É no Supremo Tribunal Federal que se decidirá, em caráter final, se uma lei aprovada pela maioria política, muitas vezes formulada em íntima cooperação entre o Legislativo e o Executivo, é tecnicamente perfeita e apta a ser aplicada, pois, acha-se conforme a Constituição, ou se ela é imperfeita e deve ser suspensa no todo ou em parte, por estar em desacordo com a Constituição.

O Supremo Tribunal Federal acaba se tornando o local em que os partidos políticos, o Executivo, o Legislativo, o Judiciário e o texto constitucional formam uma intersecção com a produção concreta da política que regra a vida da Nação.

De fato, considerando o conturbado início do processo eleitoral, pode-se antever que a judicialização da política já demonstrou ser fenômeno de fácil percepção e que a disputa eleitoral não estará restrita ao ambiente político, mas com clara participação do Poder Judiciário.


Nota

01 A respeito do tema, recomendo a leitura de: KOMMERS, Donald P. The Federal Constitution Court in the German Political System.
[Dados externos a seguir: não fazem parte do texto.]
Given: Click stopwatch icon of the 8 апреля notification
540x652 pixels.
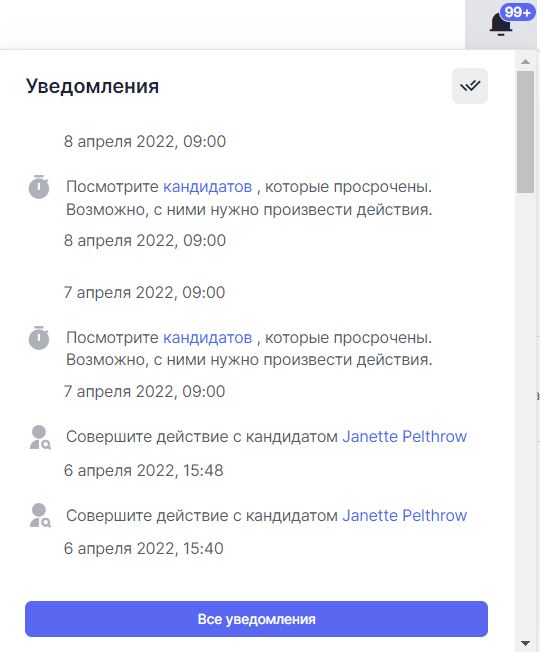Looking at the screenshot, I should pyautogui.click(x=39, y=187).
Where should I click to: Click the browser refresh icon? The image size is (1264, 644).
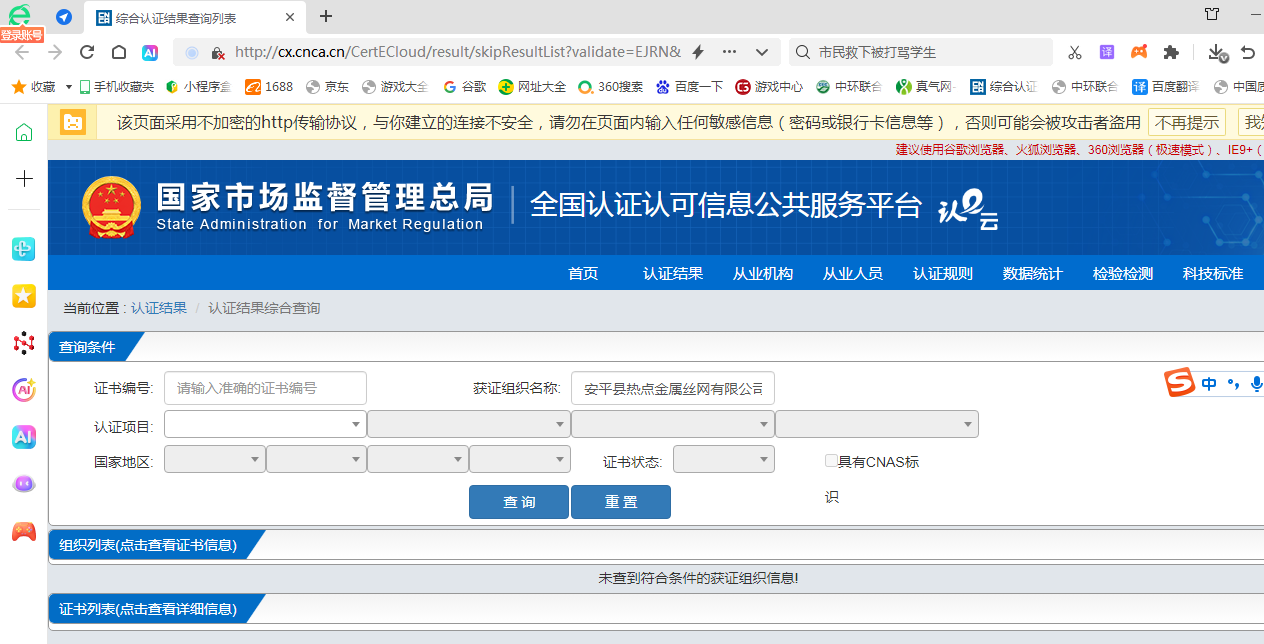(87, 52)
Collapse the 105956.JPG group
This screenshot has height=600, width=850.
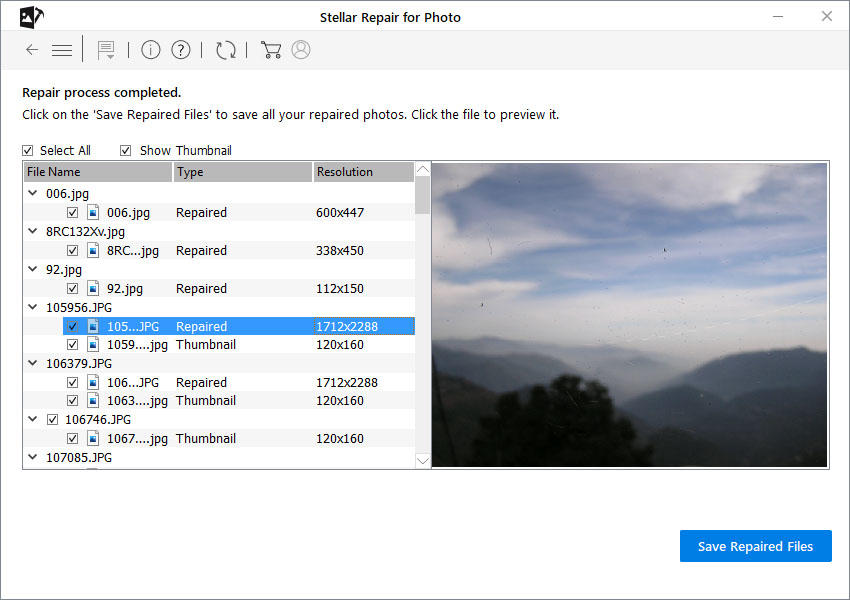[x=32, y=307]
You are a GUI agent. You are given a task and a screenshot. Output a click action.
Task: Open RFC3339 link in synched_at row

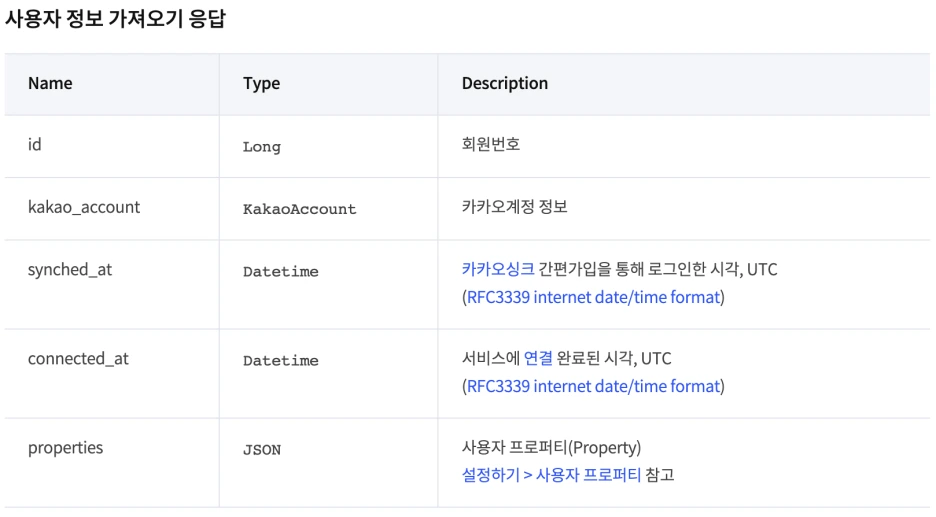593,297
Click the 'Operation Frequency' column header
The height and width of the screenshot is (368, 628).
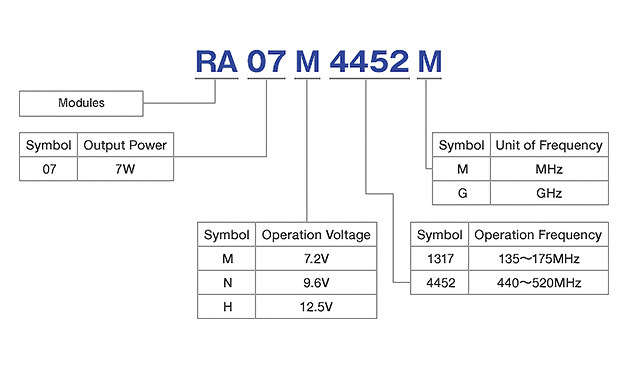point(539,234)
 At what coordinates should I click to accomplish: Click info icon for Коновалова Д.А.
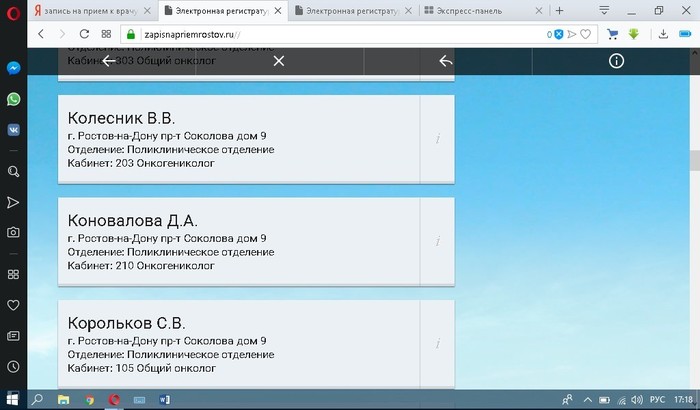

Comparative Political Studies, v. 26, n. 4, p. 470-491, jan. 1994; TATE, C. Neal; VALLINDER, Torbjörn. The global expansion of Judicial Power: the judicialization of politics. New York: New York University Press, 1995; STONE, Alec. Judging Socialist Reform: the politics of coordinate construction in France and Germany. Comparative Political Studies, v. 26, n. 4, p. 443-469, Jan. 1994 e SHAPIRO, Martin; STONE; Alec. The new constitutional politics of Europe. Comparative Political Studies, v. 26, n. 4, p. 397-420, Jan. 1994.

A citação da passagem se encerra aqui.